» **Source passage**
Post by anpaza » Oct 03, 2015 3:06 pm

What you missed to say is that this type of motor has zero coasting resistance, even less than a geared hub motor.
If you run out of energy, you can use it like a regular bike minus the extra weight.
And at the same time you have regeneration AKA E-ABS! That's amusingly wonderful, if you think of it.
Another thing to say is that due to missing magnets you may overheat it more than a synchronous motor.
The only limit is the isolation of the wires, this is usually like 200 degrees Celsius.
vs around 100 degrees for magnets, after which they become useless pieces of metal.
So, overall, theoretically you may get better power density with an induction motor.
The motor above has been designed to theoretically handle 20 kW.
Yes, it's not a bike hub motor, the bike is used just for primary tests.
In the current tests the power is limited to about 2.5 kW.
See yourself what bike he uses, even 80 km/h is a serious risk.

» **Stored data**
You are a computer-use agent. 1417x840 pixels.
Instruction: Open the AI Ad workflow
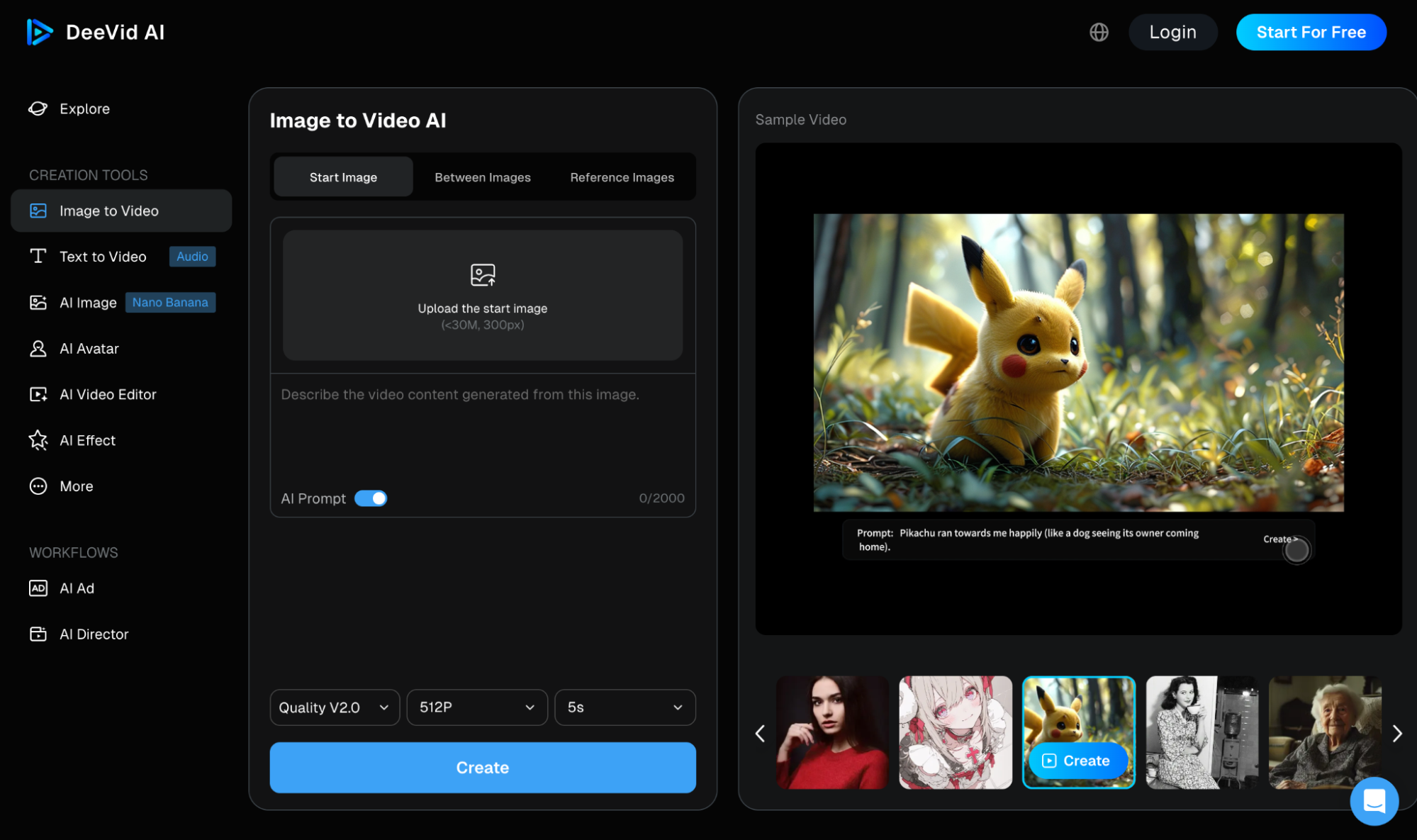77,588
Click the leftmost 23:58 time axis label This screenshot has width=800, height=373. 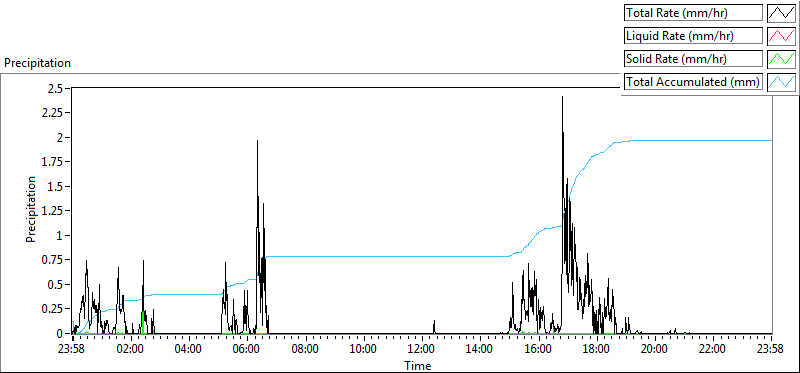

» **Set tasks**
1 – According to the induction motor post, to about what power is the motor limited in the current tests?
2 – Transcribe the induction motor post from "vs around 100" up to and including "handle 20 kW.".
Draw only on the induction motor post; the listing is not needed.

» **Answers provided**
1 – About 2.5 kW.

2 –
vs around 100 degrees for magnets, after which they become useless pieces of metal.
So, overall, theoretically you may get better power density with an induction motor.
The motor above has been designed to theoretically handle 20 kW.